SVP-Nationalrat Hans-Ueli Vogt lehnt die Konzern-Initiative ab, aber wird er Nein stimmen? Ein Gespräch über den missratenen Gegenvorschlag, die Sturheit der SVP, überforderte Parlamentarier und seinen absehbaren Rückzug aus der Politik.
Ein Interview, erschienen am 27. Oktober 2020 im Onlinemagazin Republik.
Müssten Sie sich verbiegen, wenn Sie in der SVP eine stärkere Rolle spielen wollen würden?
Innerparteiliche Macht hat mich nie interessiert. Mein Standing in der Partei ist, was es ist: das Ergebnis meiner Taten und Äusserungen als Politiker und Mensch, und nichts, was ich anderweitig beeinflussen möchte.

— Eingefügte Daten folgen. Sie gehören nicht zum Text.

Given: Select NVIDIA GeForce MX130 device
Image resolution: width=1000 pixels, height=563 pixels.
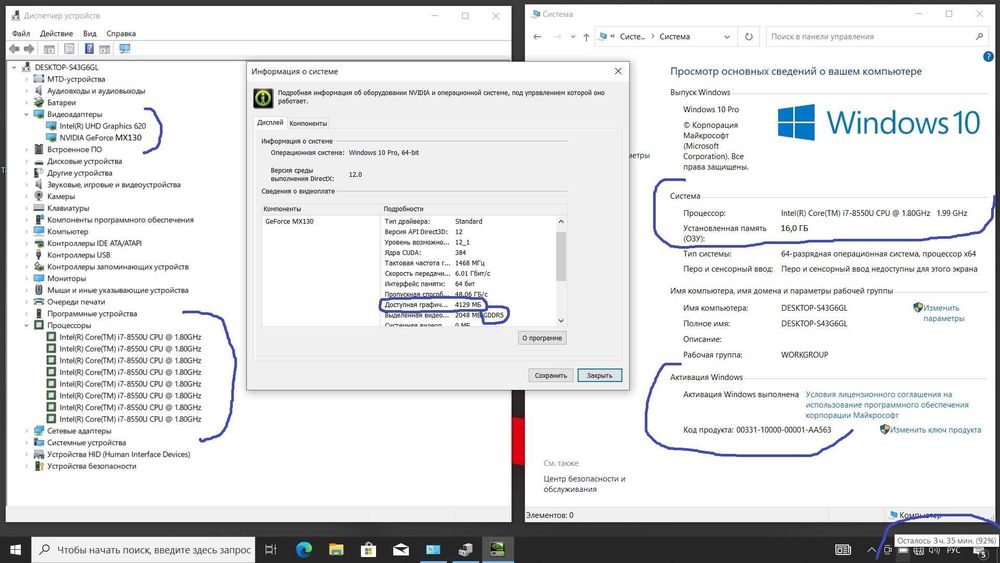Looking at the screenshot, I should [100, 138].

Wie wohl fühlen Sie sich in der SVP-Fraktion?
Ich fühle mich wohl. Ich bin in so vielen Hinsichten nicht der paradigmatische SVP-Politiker, dass niemand von mir erwartet, der Anführer und Fahnenträger der Partei zu sein. Diese Rollen müssen andere spielen. Aber ich habe meinen Platz in der Fraktion gefunden.
Wie wohl fühlen Sie sich in der Politik?
(überlegt lange) Vorderhand ist es noch gut, aber es ist nicht für die Ewigkeit.
Was heisst das?
Ich kann mich in der Politik nicht so entfalten und einbringen, wie ich es eigentlich möchte und wie ich es in meinem Beruf kann. Mein Wissen und Können zählen in der Politik nur beschränkt. Es ist wie eine fremde Währung, mit der man nicht zahlen kann. Und es gibt Dinge im politischen Betrieb, die mich stören.
Was?
Zum Beispiel, dass man immer so tun muss, als ob man alles wüsste.
Muss man das?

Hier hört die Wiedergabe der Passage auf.